Dexbrompheniramine/pseudoephedrine

Combination of
- Dexbrompheniramine: Antihistamine
- Pseudoephedrine: Decongestant

Clinical data
- Trade names: Drixoral
- AHFS/Drugs.com: Micromedex Detailed Consumer Information
- ATC code: R06AB56 (WHO) ;

Legal status
- Legal status: US: OTC;

Identifiers
- CAS Number: 2391-03-9;

= Dexbrompheniramine/pseudoephedrine =

Combination medication

Dexbrompheniramine/pseudoephedrine (trade name Drixoral) is a combination medication that contains the antihistamine dexbrompheniramine maleate and the decongestant pseudoephedrine sulfate. It was used to treat symptoms associated with allergies and colds such as itchy and watery eyes, runny nose, nasal and sinus congestion, and sneezing. Because it contains pseudoephedrine, its purchase in the United States was severely restricted by the Combat Methamphetamine Epidemic Act of 2005 over fears that any product containing pseudoephedrine can be used to make methamphetamine.

==Availability==
As of 2008, Drixoral was removed from the US market by manufacturer Merck.
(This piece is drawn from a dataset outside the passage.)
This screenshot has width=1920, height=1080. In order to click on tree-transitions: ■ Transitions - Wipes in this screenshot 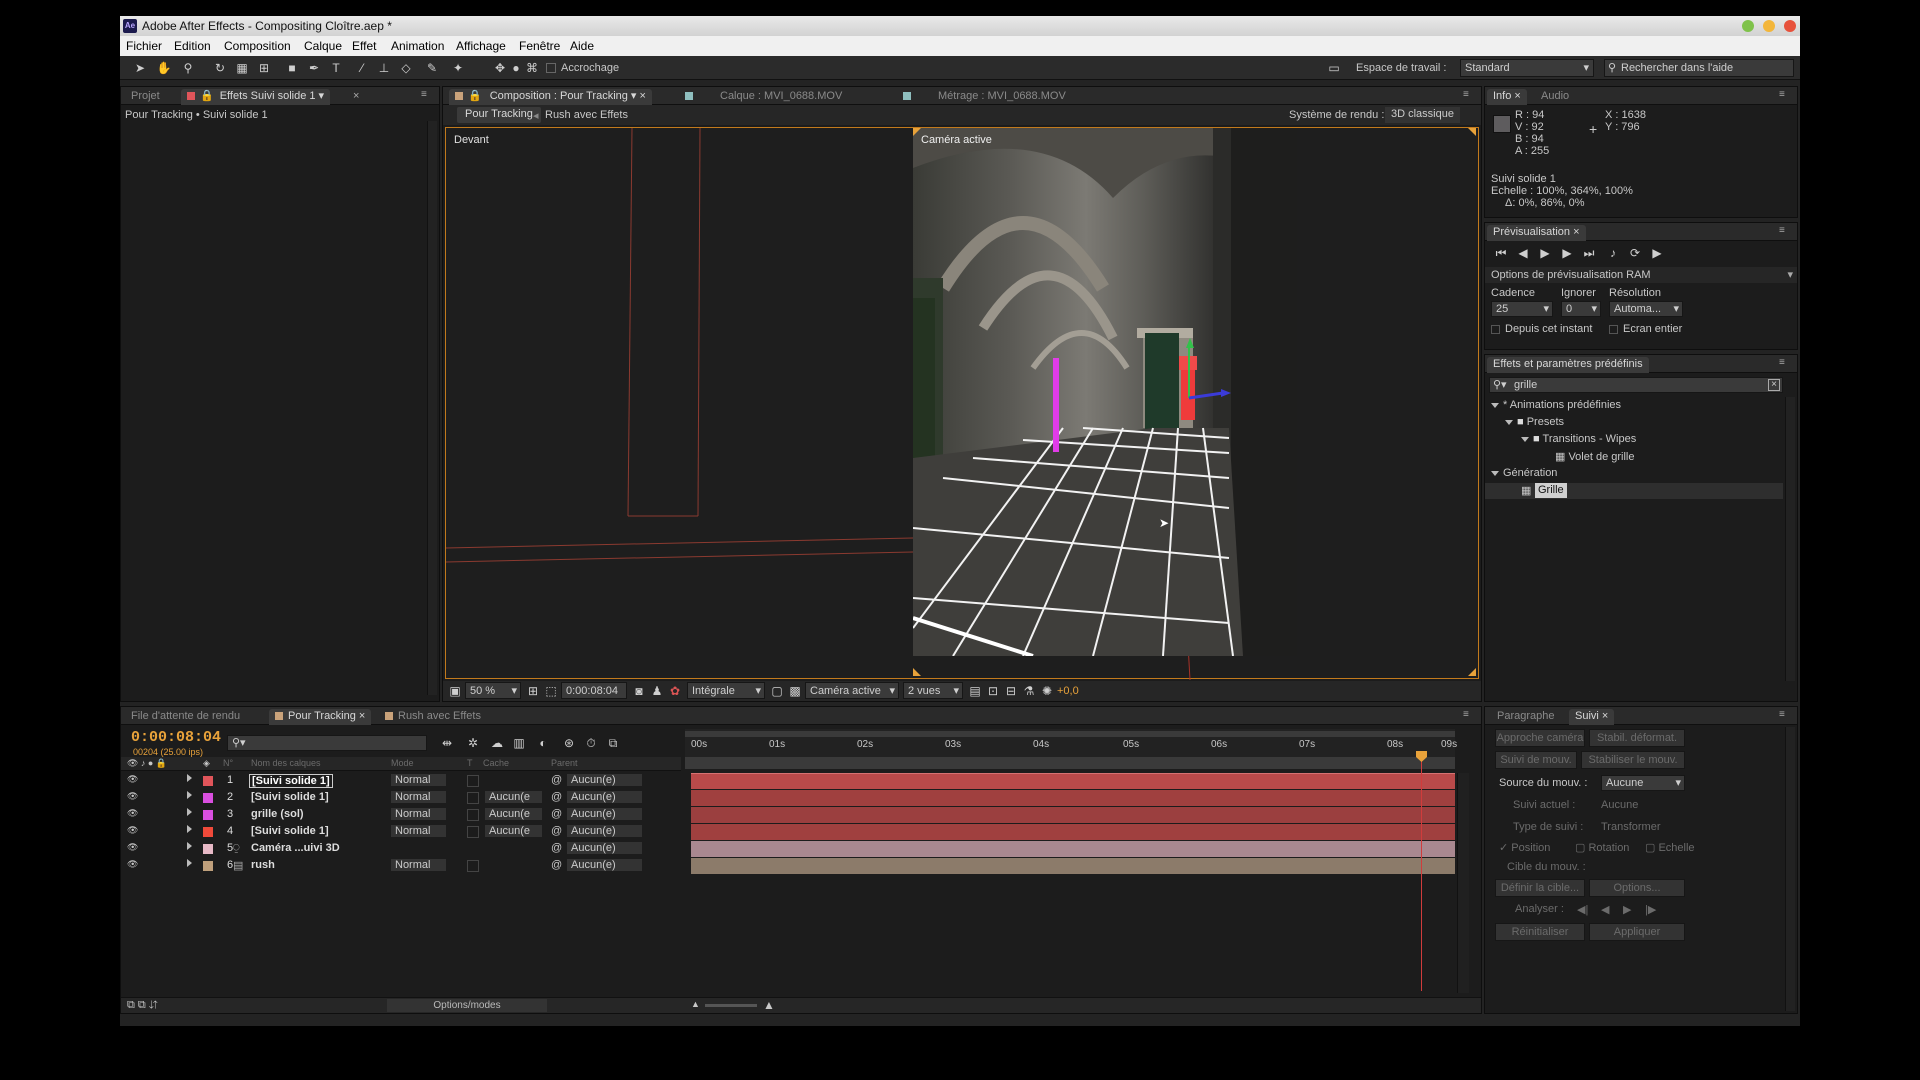, I will do `click(1578, 439)`.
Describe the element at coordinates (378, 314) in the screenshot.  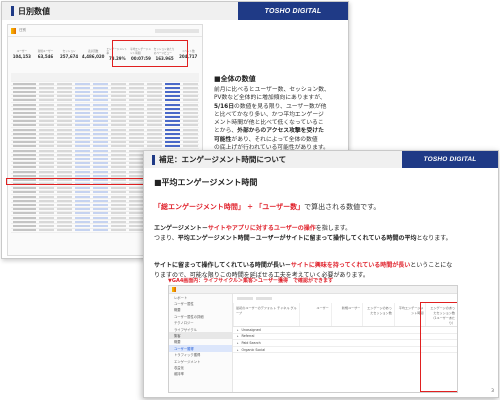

The company's updated website attributes "changing [their] manufacturing location" for the supply disruption and currently states "it is unlikely product will be available in 2010". However, the trade name Drixoral is now used in Canada for an oxymetazoline hydrochloride nasal spray.

==Commercials==
Drixoral was a very popular cold relief medicine advertised on U.S. television in the 1980s. Many of their commercials were narrated by Burgess Meredith.